A veces los cambios más radicales nacen de una simple necesidad de volver a lo esencial. Eso fue lo que le ocurrió a Miguel Ángel Gómez Cumplido, responsable del puesto Caracol de Cadalso en el mercado de Vallehermoso (Madrid).
“Yo era informático de profesión, pero me harté de la informática”, confiesa entre risas. “Y apareció el tema de la helicicultura.” Así comenzó una aventura que lo llevó a dejar los ordenadores para dedicarse por completo a la crianza artesanal de caracoles.
Todo empezó en el pequeño pueblo de Cadalso de los Vidrios, en la sierra suroeste de Madrid. Allí, Miguel Ángel y su equipo montaron una granja de caracoles que, con el tiempo, se ha convertido en un referente de producto local. Pocos años después decidieron llevar su proyecto directamente al consumidor, abriendo un puesto en el mercado municipal de Vallehermoso, donde ya llevan casi ocho años acercando este producto singular a los madrileños.
La producción del caracol tiene su propio ritmo y depende mucho del clima. “El caracol es temporal —explica Miguel Ángel—, está activo desde el 15 de marzo hasta el 15 de octubre.” Pero los efectos del cambio climático han obligado a adaptar los métodos tradicionales. Hoy, en lugar de iniciar la temporada a mediados de marzo, comienzan a finales de febrero, lo que les permite obtener dos producciones al año y evitar los meses más calurosos, especialmente julio.

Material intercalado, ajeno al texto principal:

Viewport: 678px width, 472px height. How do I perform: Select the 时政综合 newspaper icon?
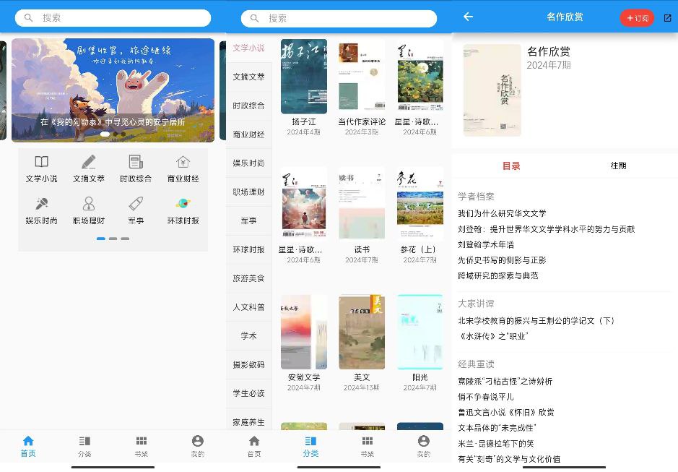136,162
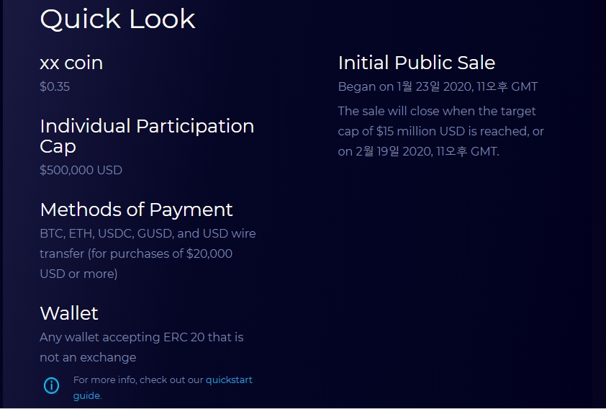Click the 'For more info' note text
Viewport: 606px width, 409px height.
(x=138, y=380)
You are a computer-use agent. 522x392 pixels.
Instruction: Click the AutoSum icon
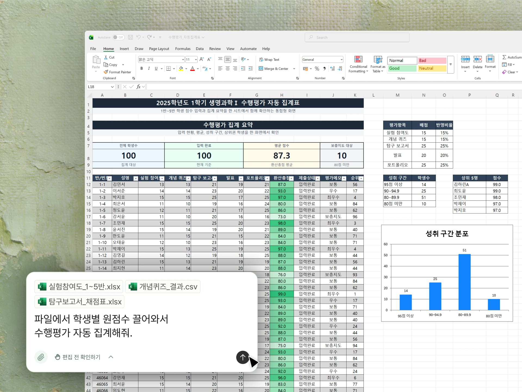click(x=505, y=57)
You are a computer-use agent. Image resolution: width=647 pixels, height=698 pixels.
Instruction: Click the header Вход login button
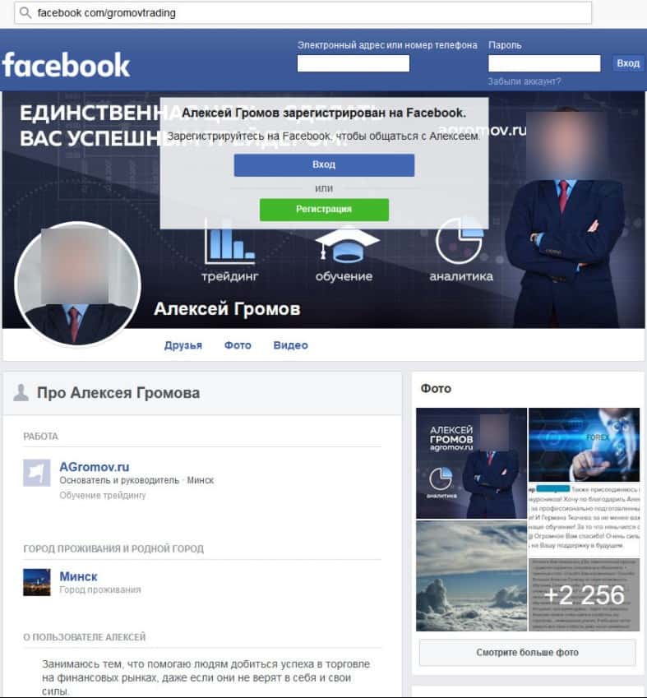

Este esfuerzo por adaptarse sin perder la esencia artesanal es lo que distingue a Caracol de Cadalso, recalca Miguel Ángel con orgullo. La proximidad tiene un valor que va más allá de la gastronomía: genera empleo, dinamiza el entorno rural y mantiene viva una tradición que apenas unos pocos productores conservan.
El resultado es un caracol de calidad, fresco, sostenible y con identidad madrileña. “Producimos aquí, en Cadalso, y los madrileños pueden decir que comen un caracol hecho en Madrid”, comenta Miguel Ángel. Y es que, más que un negocio, este proyecto representa un modelo de economía circular y responsable, donde todo el ciclo —desde la granja hasta el consumidor final— ocurre dentro de la misma región.
En el puesto del mercado, los clientes encuentran no solo caracoles frescos, sino también la historia de un sueño hecho realidad: el de un informático que cambió las pantallas por el campo, el ruido del teclado por el sonido de la lluvia sobre la tierra, y que hoy demuestra que reinventarse es posible cuando hay pasión y compromiso detrás. Porque al final, como dice Miguel Ángel, lo que da sentido a su trabajo es ver cómo los madrileños disfrutan de un producto criado cerca de casa. Un producto local, auténtico y sostenible, que reivindica el valor de lo nuestro y el placer de comer bien.